* _Exercise_
In the records, each line holding "computer" must be reported.

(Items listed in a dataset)

*** Block opens ***

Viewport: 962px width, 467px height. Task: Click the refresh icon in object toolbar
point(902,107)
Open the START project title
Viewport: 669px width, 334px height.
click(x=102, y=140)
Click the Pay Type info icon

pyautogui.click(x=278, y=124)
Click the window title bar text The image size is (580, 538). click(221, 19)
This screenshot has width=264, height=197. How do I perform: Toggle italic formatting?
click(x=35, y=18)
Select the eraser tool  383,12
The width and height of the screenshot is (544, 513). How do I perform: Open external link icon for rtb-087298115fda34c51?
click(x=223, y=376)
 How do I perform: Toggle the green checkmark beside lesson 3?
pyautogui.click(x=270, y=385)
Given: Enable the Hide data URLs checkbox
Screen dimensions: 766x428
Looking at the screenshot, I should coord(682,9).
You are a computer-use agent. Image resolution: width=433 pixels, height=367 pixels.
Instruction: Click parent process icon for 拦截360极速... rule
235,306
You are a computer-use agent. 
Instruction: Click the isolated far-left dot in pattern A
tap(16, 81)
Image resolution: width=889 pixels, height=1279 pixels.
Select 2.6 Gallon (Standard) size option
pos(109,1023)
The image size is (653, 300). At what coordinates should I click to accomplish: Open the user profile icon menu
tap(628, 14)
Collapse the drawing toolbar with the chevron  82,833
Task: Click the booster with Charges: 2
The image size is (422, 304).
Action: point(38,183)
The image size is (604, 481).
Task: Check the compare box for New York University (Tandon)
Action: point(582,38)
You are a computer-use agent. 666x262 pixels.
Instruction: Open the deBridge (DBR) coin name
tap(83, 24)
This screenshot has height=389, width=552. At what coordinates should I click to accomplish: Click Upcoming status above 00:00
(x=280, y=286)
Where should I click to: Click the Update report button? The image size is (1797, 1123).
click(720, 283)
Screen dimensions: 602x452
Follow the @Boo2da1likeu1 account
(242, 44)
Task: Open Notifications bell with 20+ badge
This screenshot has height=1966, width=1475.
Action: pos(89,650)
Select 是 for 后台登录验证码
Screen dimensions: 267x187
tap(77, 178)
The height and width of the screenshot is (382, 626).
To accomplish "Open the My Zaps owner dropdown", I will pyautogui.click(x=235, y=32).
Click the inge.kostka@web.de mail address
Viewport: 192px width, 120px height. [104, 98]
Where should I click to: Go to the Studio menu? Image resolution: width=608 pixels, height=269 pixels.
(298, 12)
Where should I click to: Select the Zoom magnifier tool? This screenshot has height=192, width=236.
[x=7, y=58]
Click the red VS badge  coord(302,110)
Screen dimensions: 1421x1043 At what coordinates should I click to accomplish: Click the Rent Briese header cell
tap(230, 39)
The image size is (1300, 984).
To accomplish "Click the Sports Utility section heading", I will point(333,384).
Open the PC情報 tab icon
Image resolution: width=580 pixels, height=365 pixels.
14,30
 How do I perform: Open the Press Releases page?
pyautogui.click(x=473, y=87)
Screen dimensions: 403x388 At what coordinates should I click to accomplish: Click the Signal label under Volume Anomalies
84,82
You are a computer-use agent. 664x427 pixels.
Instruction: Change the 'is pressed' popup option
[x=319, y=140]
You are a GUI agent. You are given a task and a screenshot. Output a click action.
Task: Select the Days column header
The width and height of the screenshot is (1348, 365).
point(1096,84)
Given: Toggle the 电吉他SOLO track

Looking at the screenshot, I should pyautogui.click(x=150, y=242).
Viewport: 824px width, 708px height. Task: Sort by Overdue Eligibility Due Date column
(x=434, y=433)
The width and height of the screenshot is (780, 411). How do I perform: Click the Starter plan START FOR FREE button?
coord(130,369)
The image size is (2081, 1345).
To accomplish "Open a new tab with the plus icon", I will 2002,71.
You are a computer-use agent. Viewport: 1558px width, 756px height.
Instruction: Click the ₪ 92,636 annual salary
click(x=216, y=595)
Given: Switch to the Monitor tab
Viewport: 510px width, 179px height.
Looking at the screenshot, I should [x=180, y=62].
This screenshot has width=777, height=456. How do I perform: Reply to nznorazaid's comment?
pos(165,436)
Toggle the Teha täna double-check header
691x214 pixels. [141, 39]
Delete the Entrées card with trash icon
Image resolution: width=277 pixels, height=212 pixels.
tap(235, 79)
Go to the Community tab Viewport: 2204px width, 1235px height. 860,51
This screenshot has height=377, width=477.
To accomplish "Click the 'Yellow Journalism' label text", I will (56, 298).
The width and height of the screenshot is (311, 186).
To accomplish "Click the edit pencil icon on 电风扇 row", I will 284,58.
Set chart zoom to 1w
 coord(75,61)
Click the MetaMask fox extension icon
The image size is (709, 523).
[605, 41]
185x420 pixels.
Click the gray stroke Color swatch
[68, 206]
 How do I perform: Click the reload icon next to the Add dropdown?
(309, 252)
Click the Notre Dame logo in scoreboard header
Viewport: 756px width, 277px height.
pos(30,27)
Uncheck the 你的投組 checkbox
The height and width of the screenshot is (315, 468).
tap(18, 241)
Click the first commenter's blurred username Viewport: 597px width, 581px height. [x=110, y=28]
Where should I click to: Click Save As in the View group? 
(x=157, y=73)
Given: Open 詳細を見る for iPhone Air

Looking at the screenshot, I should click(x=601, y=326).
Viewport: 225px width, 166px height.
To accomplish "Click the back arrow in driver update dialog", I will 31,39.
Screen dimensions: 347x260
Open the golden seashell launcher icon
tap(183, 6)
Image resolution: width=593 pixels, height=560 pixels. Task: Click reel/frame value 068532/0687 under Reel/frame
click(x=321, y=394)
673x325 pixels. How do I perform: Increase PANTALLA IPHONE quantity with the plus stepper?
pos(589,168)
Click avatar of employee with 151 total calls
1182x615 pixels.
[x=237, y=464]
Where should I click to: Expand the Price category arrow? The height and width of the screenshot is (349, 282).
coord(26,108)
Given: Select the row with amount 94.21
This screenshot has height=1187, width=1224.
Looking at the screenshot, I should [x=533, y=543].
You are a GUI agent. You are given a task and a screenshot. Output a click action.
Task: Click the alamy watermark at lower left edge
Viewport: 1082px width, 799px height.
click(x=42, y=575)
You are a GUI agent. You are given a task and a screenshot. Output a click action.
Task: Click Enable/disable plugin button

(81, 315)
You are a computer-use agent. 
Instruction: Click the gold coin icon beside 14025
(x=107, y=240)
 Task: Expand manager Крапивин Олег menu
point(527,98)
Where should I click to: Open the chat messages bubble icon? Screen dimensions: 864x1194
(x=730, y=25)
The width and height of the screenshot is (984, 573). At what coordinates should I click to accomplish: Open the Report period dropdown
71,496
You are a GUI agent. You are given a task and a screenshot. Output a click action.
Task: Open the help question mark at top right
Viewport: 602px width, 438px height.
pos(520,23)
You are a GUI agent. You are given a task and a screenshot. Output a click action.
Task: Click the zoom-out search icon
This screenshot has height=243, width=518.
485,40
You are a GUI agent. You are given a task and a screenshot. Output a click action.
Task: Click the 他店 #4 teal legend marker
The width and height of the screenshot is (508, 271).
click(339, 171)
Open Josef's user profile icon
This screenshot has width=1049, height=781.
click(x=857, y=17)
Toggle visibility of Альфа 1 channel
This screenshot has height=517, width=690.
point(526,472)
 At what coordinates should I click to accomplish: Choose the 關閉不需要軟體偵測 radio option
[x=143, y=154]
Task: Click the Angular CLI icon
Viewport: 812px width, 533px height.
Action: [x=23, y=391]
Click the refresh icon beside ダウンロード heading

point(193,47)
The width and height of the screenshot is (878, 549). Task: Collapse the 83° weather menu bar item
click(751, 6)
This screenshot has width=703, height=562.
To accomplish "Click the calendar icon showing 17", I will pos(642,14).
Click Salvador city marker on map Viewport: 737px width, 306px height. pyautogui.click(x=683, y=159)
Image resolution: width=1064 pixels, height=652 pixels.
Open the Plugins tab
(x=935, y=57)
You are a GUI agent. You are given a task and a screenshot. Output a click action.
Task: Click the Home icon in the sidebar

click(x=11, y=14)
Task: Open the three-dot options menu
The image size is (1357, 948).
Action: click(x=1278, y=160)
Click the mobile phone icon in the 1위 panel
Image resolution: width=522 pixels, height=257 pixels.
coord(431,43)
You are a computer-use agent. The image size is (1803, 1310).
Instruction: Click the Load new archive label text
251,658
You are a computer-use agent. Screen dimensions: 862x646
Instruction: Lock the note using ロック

*** Block closes ***

* _Answer for the task_
You are a computer-use agent. Image resolution: width=433 pixels, height=367 pixels.
You are a computer-use agent. 
You are a computer-use agent. 666x262 pixels.
You are a computer-use agent. 664x427 pixels.
You are a computer-use agent. Viewport: 1558px width, 756px height.
You are a computer-use agent. 
You are a computer-use agent. The image size is (1803, 1310).
You are a computer-use agent. Screen dimensions: 862x646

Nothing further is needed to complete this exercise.